The N6-methyladenosine reader ECT1 regulates seed germination via gibberellic acid- and phytochrome B-mediated signaling.

Abstract

Seed germination, a pivotal stage in plant growth, is governed by phytohormones such as gibberellic acid (GA) and influenced by phytochromes, which are key photoreceptors in plants. The N6-methyladenosine (m6A) RNA modification is fundamental to plant growth and development. However, the molecular mechanisms underlying the regulation of PHYTOCHROME B (phyB) and the function of m6A signaling in GA-mediated seed germination remain elusive. Here, we discovered EVOLUTIONARILY CONSERVED C-TERMINAL REGION 1 (ECT1) as an m6A reader protein that directly binds to m6A and forms homodimers to enhance its stability in Arabidopsis (Arabidopsis thaliana). We observed that the ect1-1 mutant exhibits attenuated GA3 responsiveness in seed germination. Restoration of ECT1 function in ect1-1 confirmed the role of ECT1 in promoting seed germination.
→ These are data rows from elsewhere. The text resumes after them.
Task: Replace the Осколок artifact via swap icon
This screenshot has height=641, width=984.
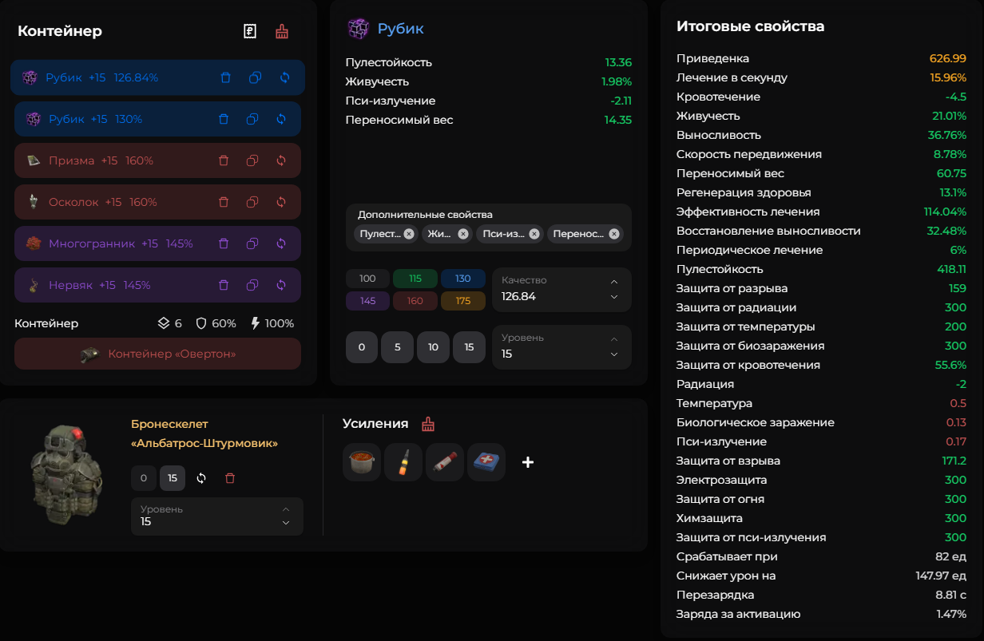Action: pos(281,202)
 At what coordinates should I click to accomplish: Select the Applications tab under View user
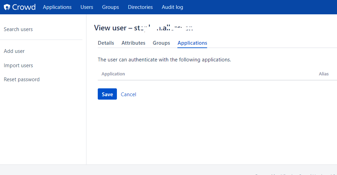192,43
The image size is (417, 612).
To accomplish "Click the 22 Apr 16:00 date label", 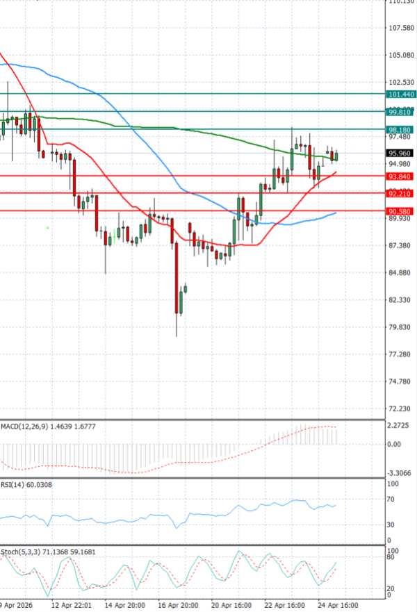I will pyautogui.click(x=285, y=604).
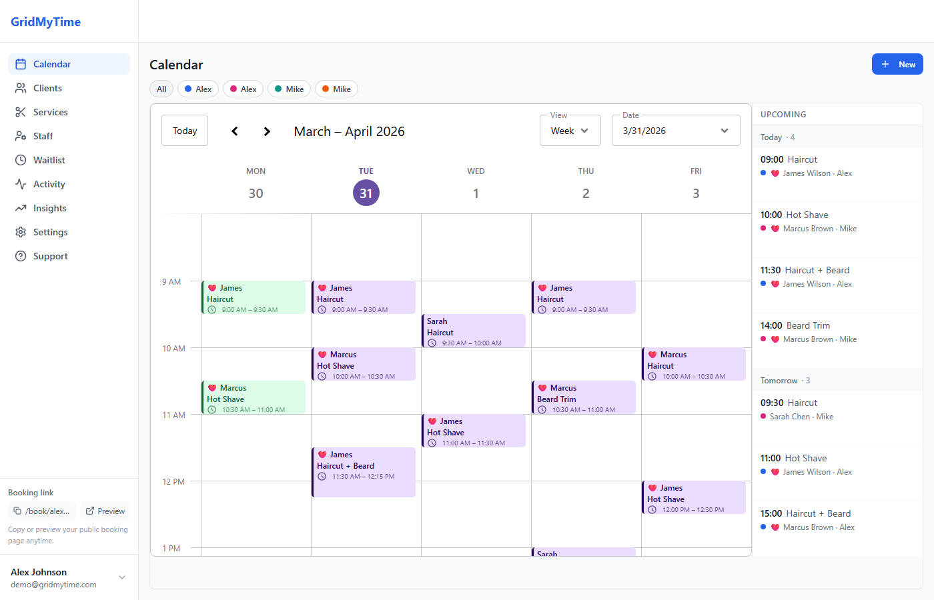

Our findings indicate that ECT1 promotes seed germination by destabilizing m6A-modified REPRESSOR OF GA1-3 1 (RGA1), a key inhibitor of GA-mediated seed germination. Moreover, ECT1 establishes a regulatory circuit with DOF AFFECTING GERMINATION 2 (DAG2), another regulator of GA-mediated seed germination. DAG2 directly binds to the ECT1 promoter and controls its transcription, and ECT1 modulates DAG2 mRNA stability through m6A binding. Furthermore, we identified PHYB as a common downstream target of DAG2 and ECT1. ECT1 binds directly to m6A-modified PHYB and influences its stability, and DAG2 binds to the PHYB promoter to regulate its transcription. Our findings demonstrate that ECT1 fine-tunes m6A-regulated seed germination via complex and multifaceted molecular mechanisms, particularly through interactions with GA and phyB, broadening our understanding of m6A-regulated processes in Arabidopsis.